▸ ACTIVITIES:
1. Answer these questions from the court excerpt on prior-accident evidence, one line each:
(a) How many falls from bridges did Mr. Jones's memo report, and over what span of time?
(b) In what year was Ray v. Cock Robin, Inc. decided?
(c) Under the Henderson summary, what evidence should a plaintiff who alleges a specific danger not be allowed to enter?
2. For each statement, say whether the court excerpt on prior-accident evidence agrees, and quote the words that decide it.
(a) Mr. Jones's boss asked him in December 1982 to look into the existing bridge policies.
(b) A reviewing court may overturn a trial court's relevance ruling whenever it disagrees with it.
(c) When prior accidents are offered only to show notice that the site was generally hazardous, the proponent must show that those accidents were similar to the present one.
3. Extend the court excerpt on prior-accident evidence past its final sentence.

▸ READING PASSAGE:
Mr. Jones testified he worked for CNW. He acknowledged receipt of a letter from Ann Valle which referred to a man falling from a bridge and CNW being cited by OSHA as a result of that accident. The letter also talked about a citation on the Boone, Iowa, bridge and requested the recipients of the letter to investigate the matter to determine if there was any effective equipment available for bridge work. As a result of that accident and the letter, Mr. Jones reviewed and assessed the procedures that were in effect at the time. He served on a committee which looked at the existing rules and procedures to determine if there were any deficiencies. As a result of this analysis, the committee came up with E-51. In December of 1982 he was asked by his boss to look into the existing bridge policies. As a result of this request, he wrote a memo which included the information that there had been four falls from bridges in the past four years.

The determination of whether evidence is relevant largely rests within the discretion of the trial court, and a reviewing court will not disturb the trial court’s ruling unless there has been an abuse of discretion. (First National Bank v. Illinois Central Gulf R.R. Co. (1978), 62 Ill. App. 3d 36, 378 N.E.2d 1329.) "Evidence of prior accidents is only admissible if it is relevant to the proponent’s case.” (Henderson v. Illinois Central Gulf R.R. Co. (1983), 114 Ill. App. 3d 754, 758, 449 N.E.2d 942, 945.) Evidence that is relevant has a legitimate tendency to prove or disprove a given proposition that is material as shown by the pleadings. Belshaw v. Hillsboro Hotel, Inc. (1992), 229 Ill. App. 3d 480, 485, 593 N.E.2d 170.

The general rule regarding the admissibility of prior accidents was summarized by the court in Ray v. Cock Robin, Inc. (1973), 10 Ill. App. 3d 276, 282, 293 N.E.2d 483, 487:

"The law is well settled that evidence of prior accidents, occurring at the same place or with the same instrumentality, is competent, not for the purpose of showing independent acts of negligence, but for the limited purposes of showing that the common cause of such accidents was the unsafe condition or thing, and that frequency of such accidents tends to show knowledge of such condition.”

Evidence of dissimilar prior accidents is relevant to the issue of whether the defendant knew the accident site was generally hazardous. (Henderson v. Illinois Central Gulf R.R. Co. (1983), 114 Ill. App. *483d 754, 449 N.E.2d 942.) If the evidence of prior accidents is being offered only to show the defendant’s notice of the generally hazardous nature of the accident site, then the proponent does not have to establish a foundation showing the similarity between the prior accidents and the present accident. (Henderson, 114 Ill. App. 3d at 758, 449 N.E.2d at 945, citing First National Bank v. Illinois Central Gulf R.R. Co. (1978), 62 Ill. App. 3d 36, 378 N.E.2d 1329.) The Henderson court summarized its analysis by stating:

"[I]f the plaintiff alleges that a specific or particular danger exists, then he should be allowed to enter evidence of prior similar accidents and their detail. He should not be allowed to enter any evidence concerning dissimilar accidents.” (Emphasis omitted.) (Henderson, 114 Ill. App. 3d at 759, 449 N.E.2d at 945-46.)

▸ RECORD EXCERPTS:
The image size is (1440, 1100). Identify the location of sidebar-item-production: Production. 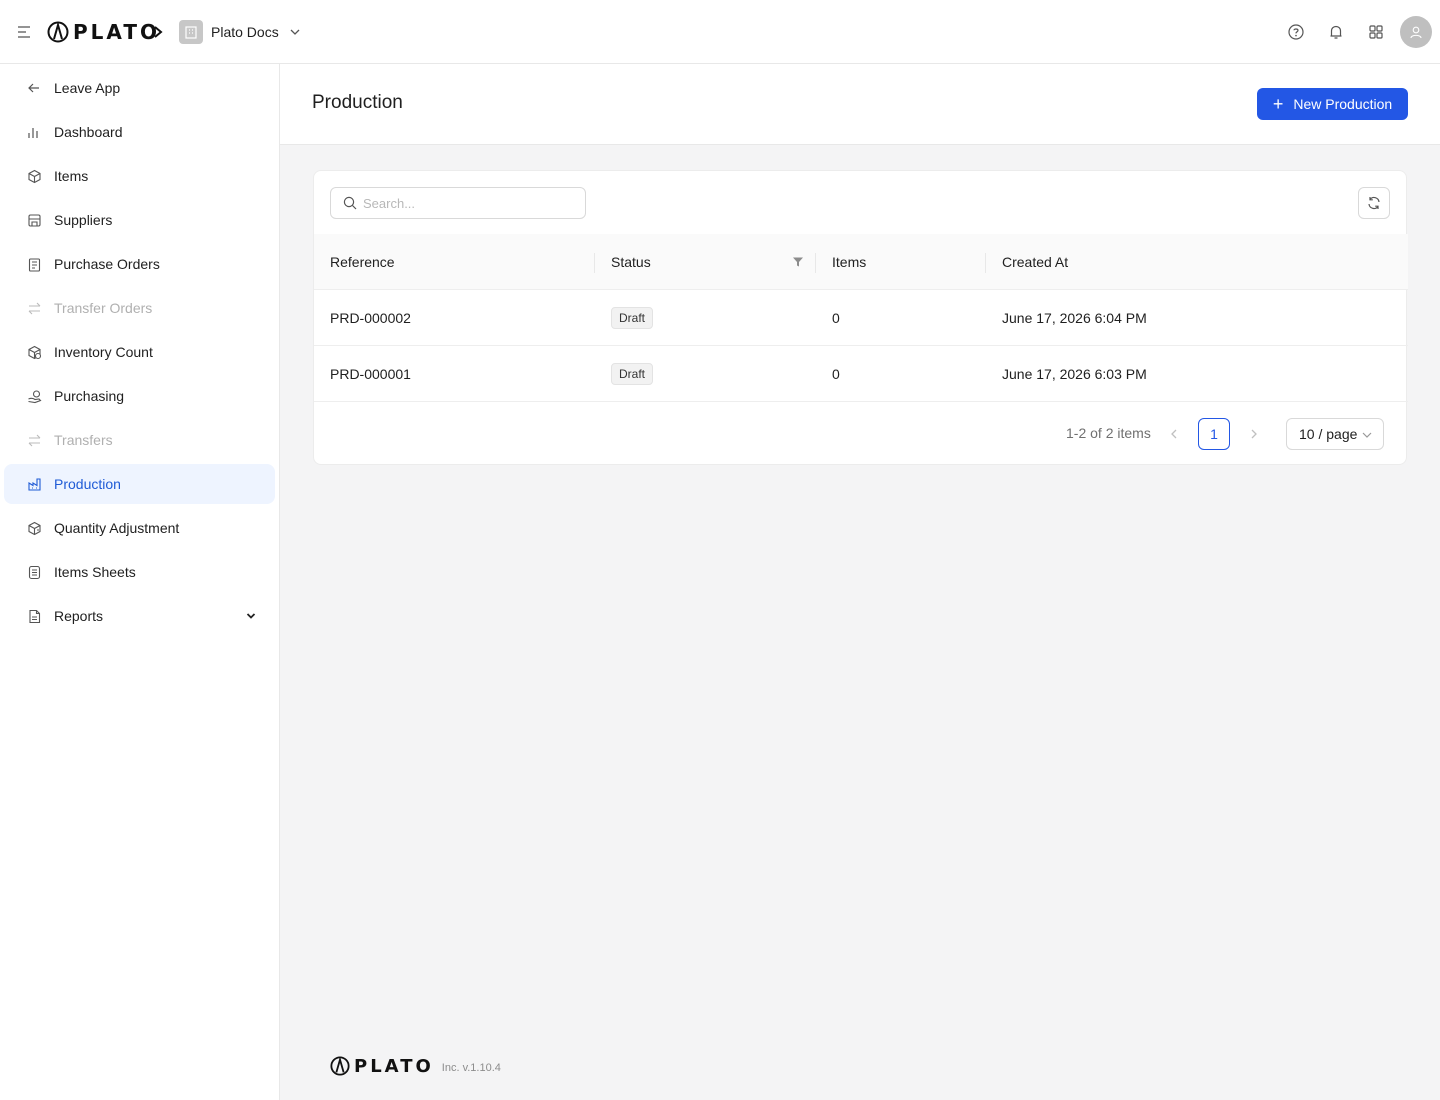
(140, 484).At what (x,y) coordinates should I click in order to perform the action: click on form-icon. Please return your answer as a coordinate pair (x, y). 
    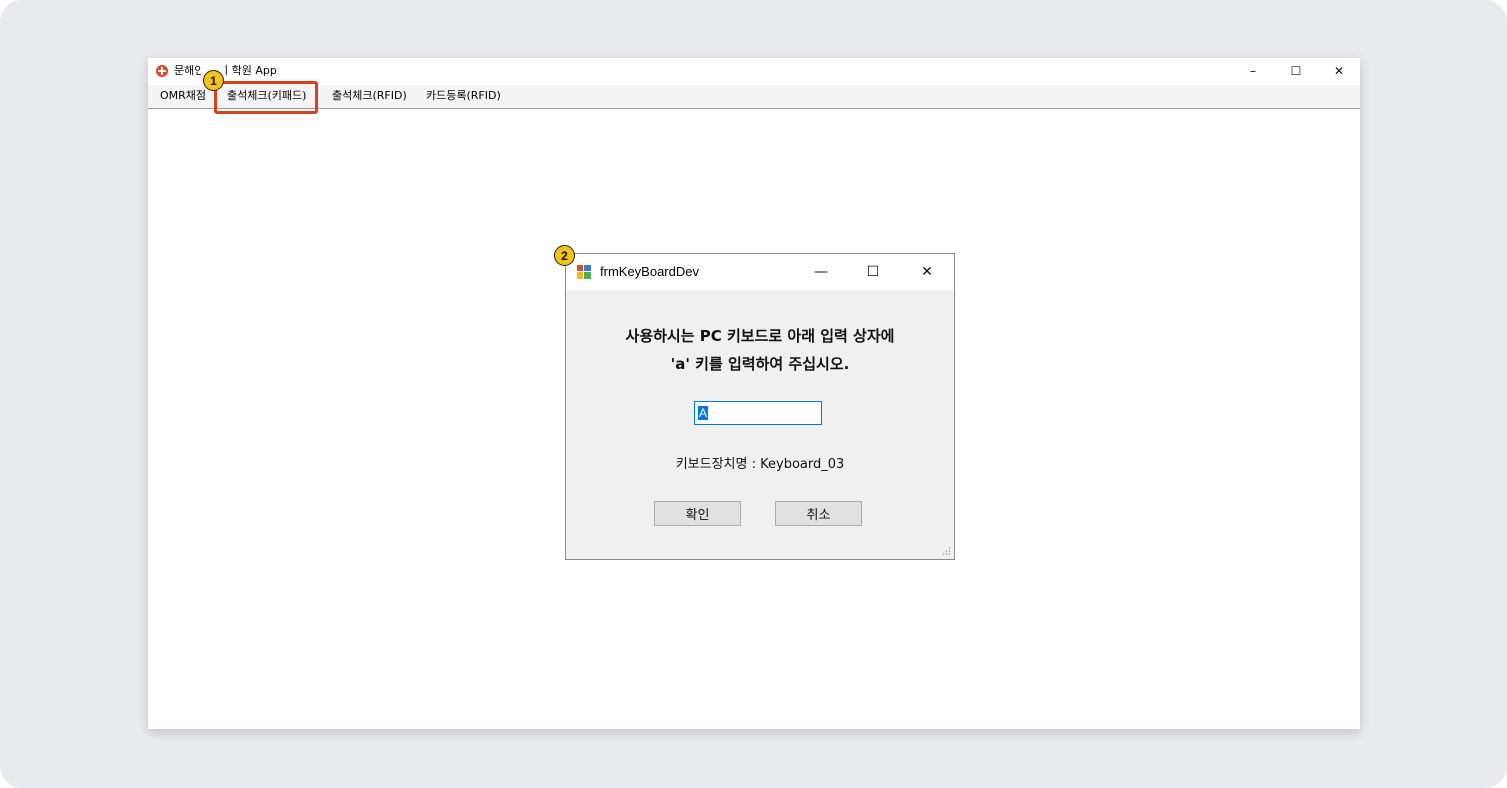
    Looking at the image, I should click on (584, 272).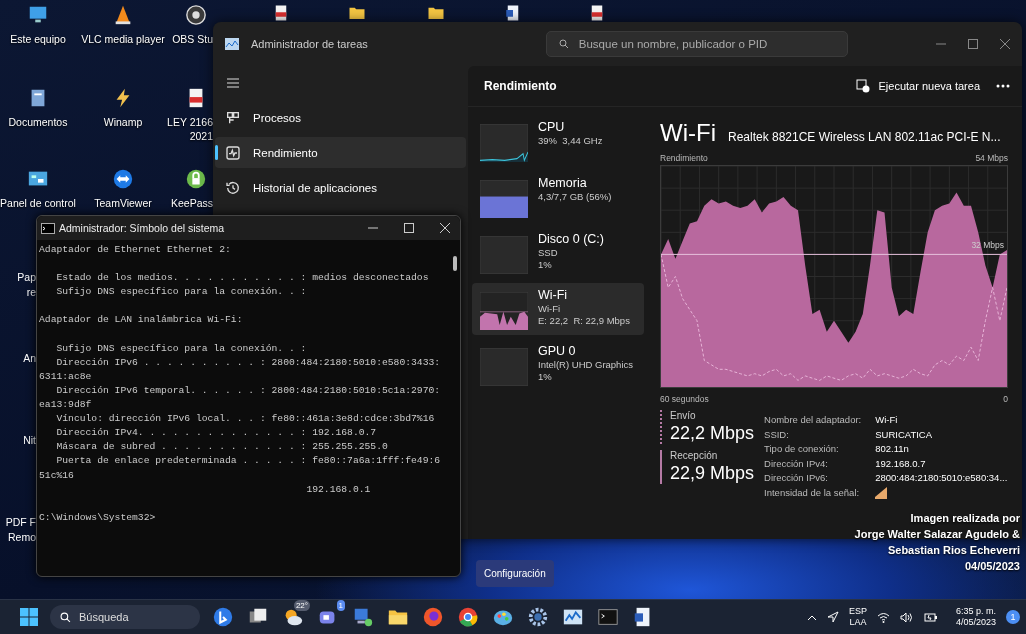 This screenshot has height=634, width=1026. What do you see at coordinates (233, 188) in the screenshot?
I see `clock-icon` at bounding box center [233, 188].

▸ LIST OF ANSWERS:
1.
(a) Four falls in the past four years.
(b) 1973.
(c) Any evidence concerning dissimilar accidents.

2.
(a) Yes: "In December of 1982 he was asked by his boss to look into the existing bridge policies."
(b) No: "a reviewing court will not disturb the trial court’s ruling unless there has been an abuse of discretion."
(c) No: "then the proponent does not have to establish a foundation showing the similarity between the prior accidents and the present accident."

3.
Evidence of a prior accident may be introduced to show notice of the existence of a dangerous condition. ( Rittenhouse v. Tabor Grain Co. (1990), 203 Ill. App. 3d 639, 649, 561 N.E.2d 264, citing Henderson, 114 Ill. App. 3d at 757, 449 N.E.2d at 944. "The admissibility of such evidence is not dependent on any factual similarity between the accidents.” Rittenhouse, 203 Ill. App. 3d at 649, citing Henderson, 114 Ill. App. 3d at 758, 449 N.E.2d at 945.

In First National Bank the plaintiff brought an action arising from a railroad crossing accident. The trial court allowed admission of evidence of five prior accidents. The railroad emphasized the fact that the plaintiff had made no attempt to lay a foundation to establish any facts surrounding the prior accidents or to show that the prior accidents were substantially similar to the case at bar. The appellate court noted that the five accidents were only used as foundation for the introduction into evidence of a petition filed by the mayor and found the petition was relevant to show notice to the railroad as it informed the company that there was concern on behalf of the town that the crossing protections in the city were inadequate. First National Bank, 62 Ill. App. 3d at 44-45, 378 N.E.2d at 1335-36.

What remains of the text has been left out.